Data records
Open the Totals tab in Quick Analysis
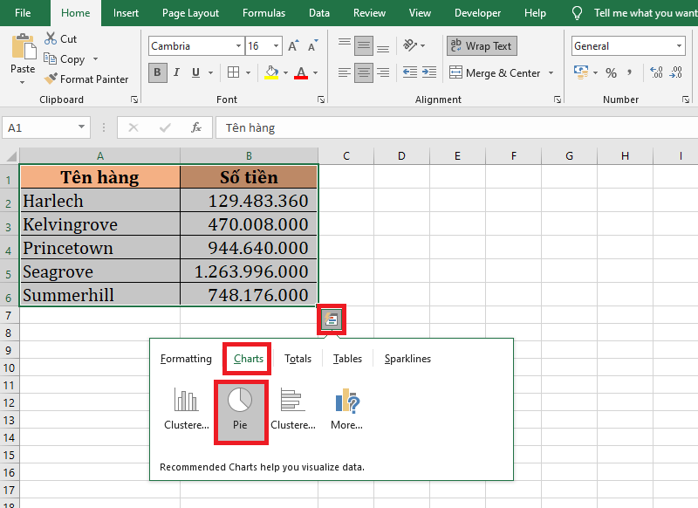Screen dimensions: 698x508 (x=298, y=359)
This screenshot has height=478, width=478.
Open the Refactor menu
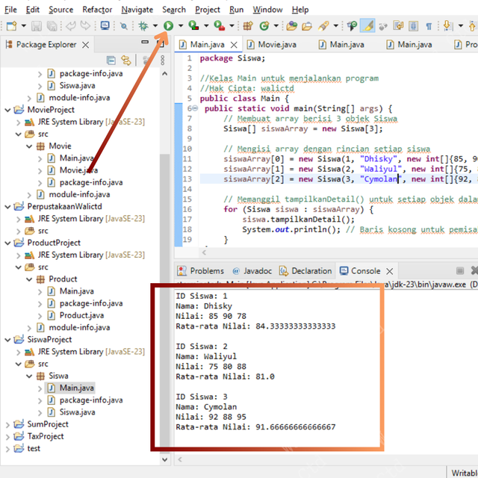pos(97,10)
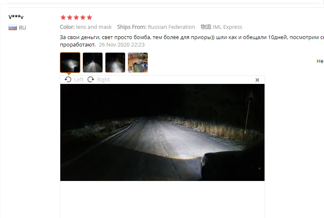Click the reviewer name V***v
This screenshot has width=324, height=218.
16,17
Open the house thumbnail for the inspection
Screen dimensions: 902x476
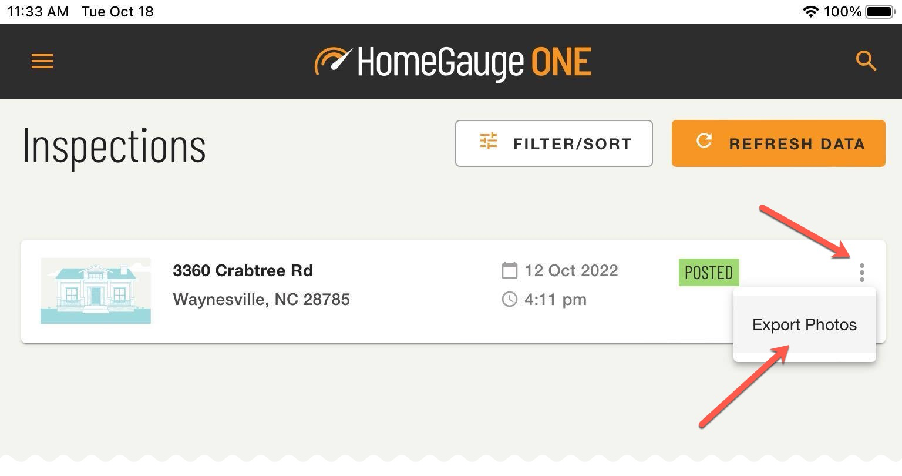click(96, 291)
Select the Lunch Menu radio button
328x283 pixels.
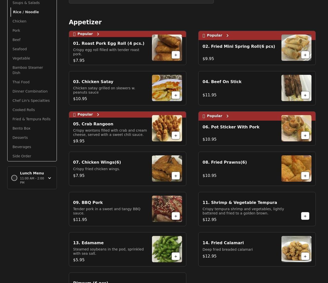14,178
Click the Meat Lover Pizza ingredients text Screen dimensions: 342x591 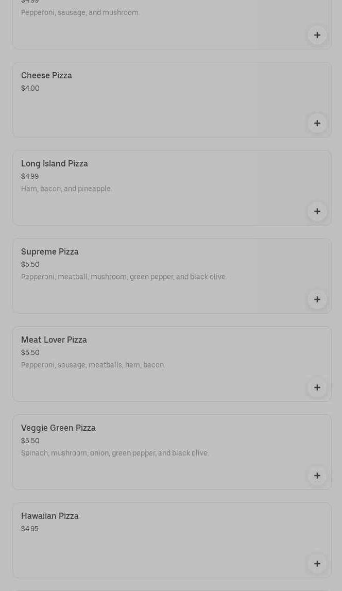coord(93,365)
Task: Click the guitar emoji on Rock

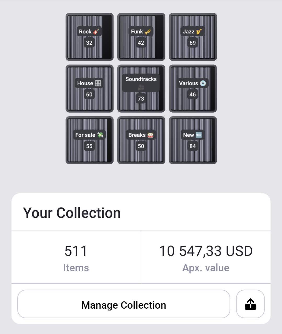Action: [x=96, y=32]
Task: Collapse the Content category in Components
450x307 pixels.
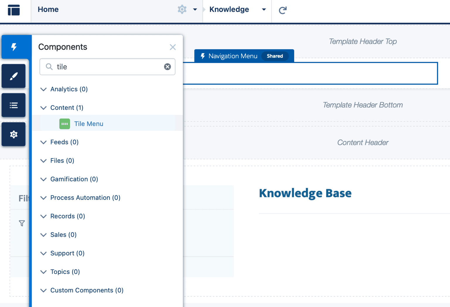Action: (43, 108)
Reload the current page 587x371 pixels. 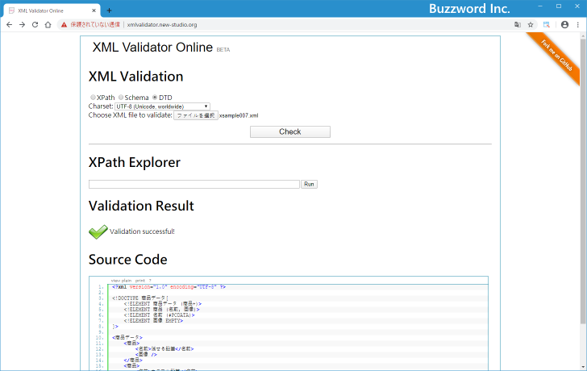35,25
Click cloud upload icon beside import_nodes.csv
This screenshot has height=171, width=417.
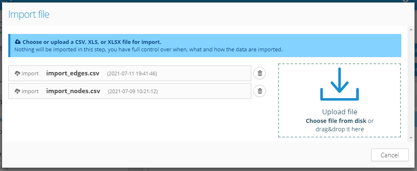coord(17,91)
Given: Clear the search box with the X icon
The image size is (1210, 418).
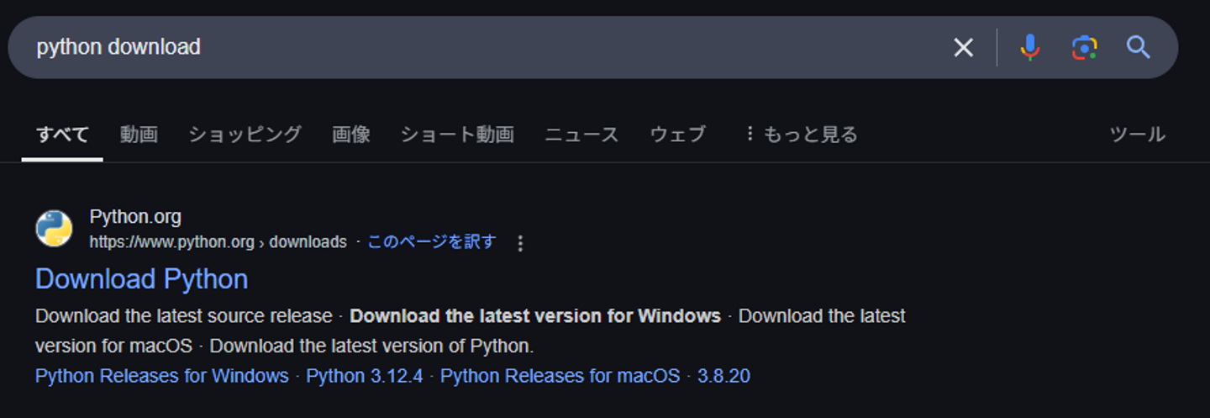Looking at the screenshot, I should [963, 48].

• [TRY IT]
The answer must be every line of the entries that includes the word "icon".

• [ANSWER BOX]
Click cloud upload icon beside import_nodes.csv
Given: Clear the search box with the X icon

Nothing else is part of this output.